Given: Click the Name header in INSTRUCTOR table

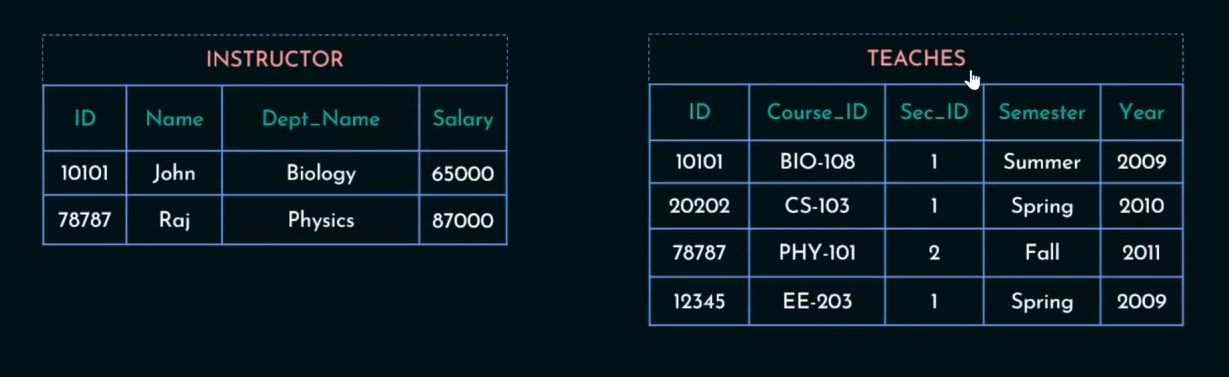Looking at the screenshot, I should [174, 118].
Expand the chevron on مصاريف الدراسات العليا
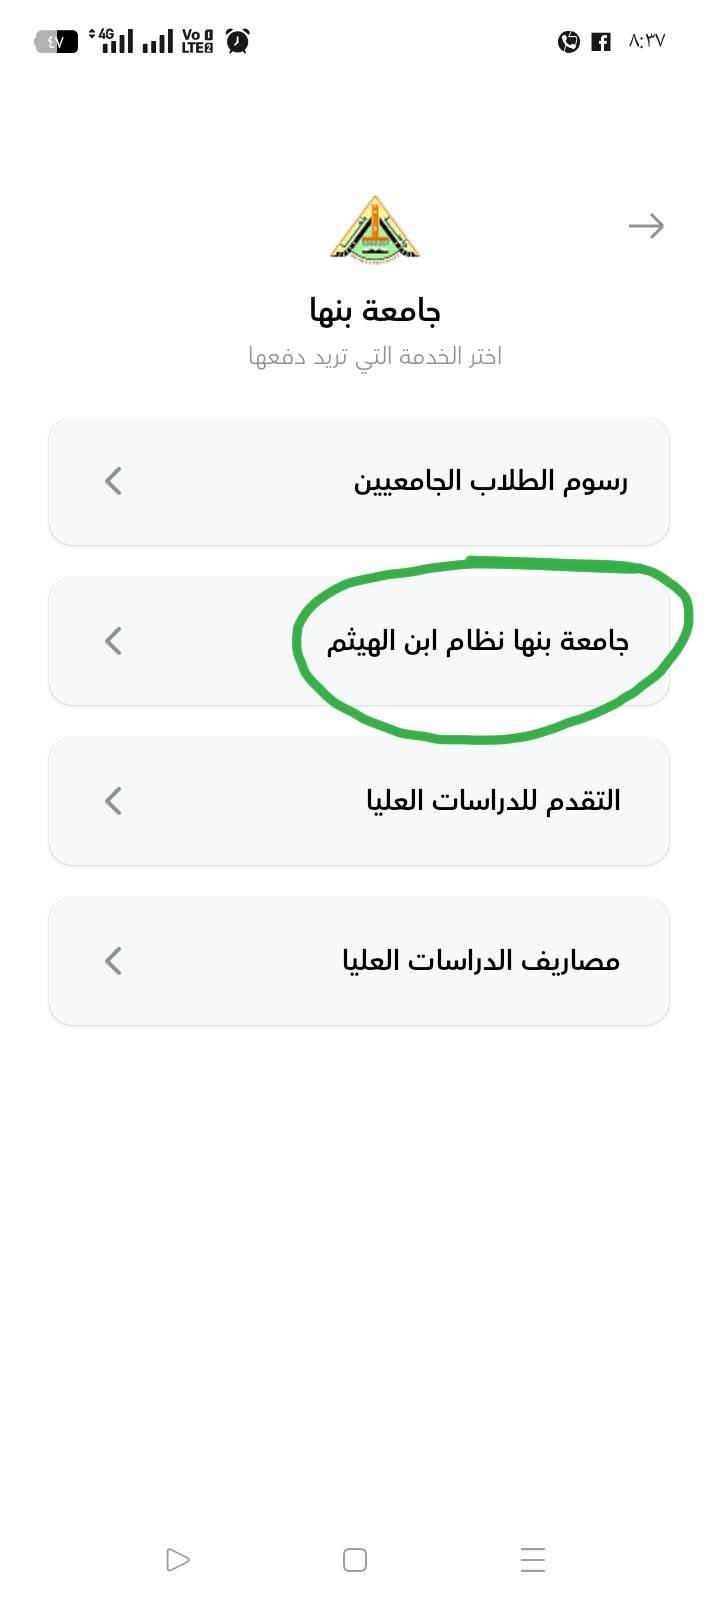The image size is (719, 1604). click(x=112, y=960)
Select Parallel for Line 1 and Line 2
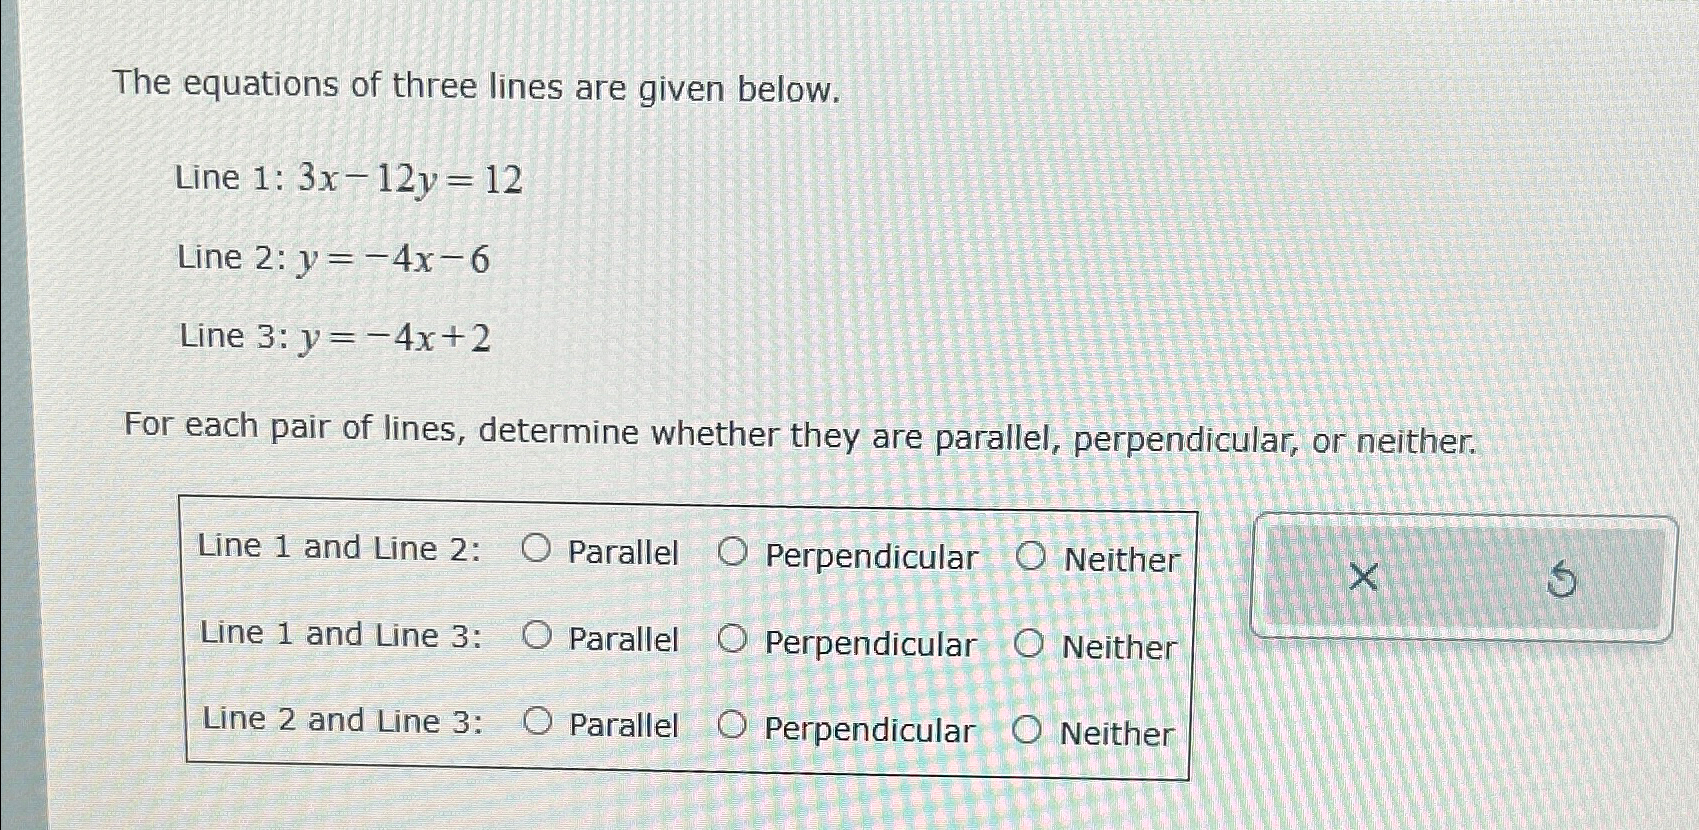The width and height of the screenshot is (1699, 830). click(x=538, y=552)
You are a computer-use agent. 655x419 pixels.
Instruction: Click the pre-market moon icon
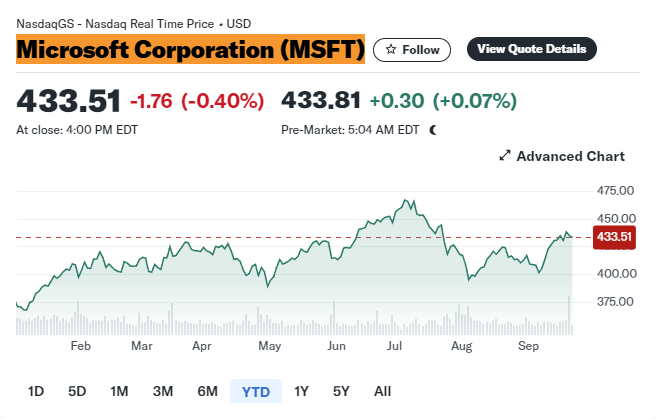pyautogui.click(x=433, y=130)
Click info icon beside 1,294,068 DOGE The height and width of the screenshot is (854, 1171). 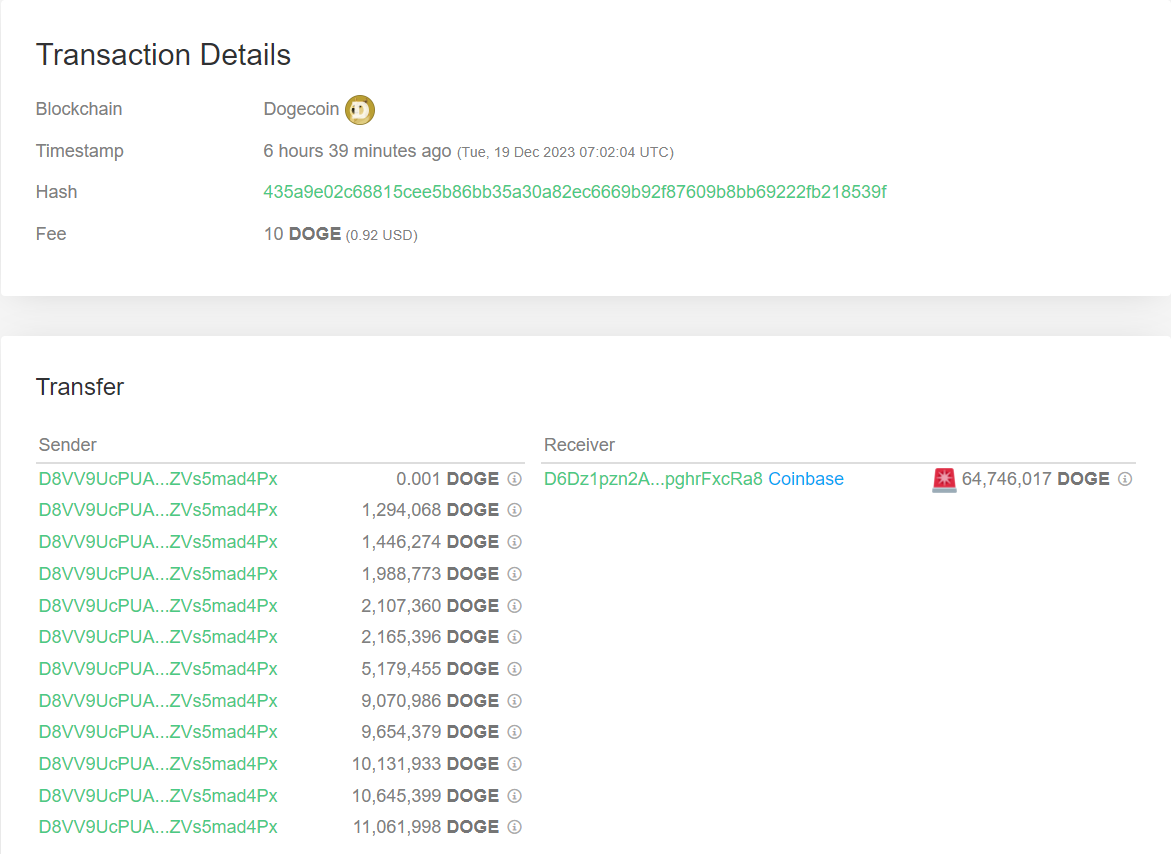(x=515, y=510)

═══

(WHAT THE TASK ASKS) Lay out the lines of the items above, from the first line through the line containing "The width and", as a Markdown table with the columns Row and Line, omitting blank lines and leaving out the pictures.

(SOLUTION BELOW)
| Row | Line |
|---|---|
| 1 | Given: Click the Name header in INSTRUCTOR table |
| 2 | Looking at the screenshot, I should [174, 118]. |
| 3 | Expand the chevron on مصاريف الدراسات العليا |
| 4 | The image size is (719, 1604). click(x=112, y=960) |
| 5 | Select Parallel for Line 1 and Line 2 |
| 6 | The width and height of the screenshot is (1699, 830). click(x=538, y=552) |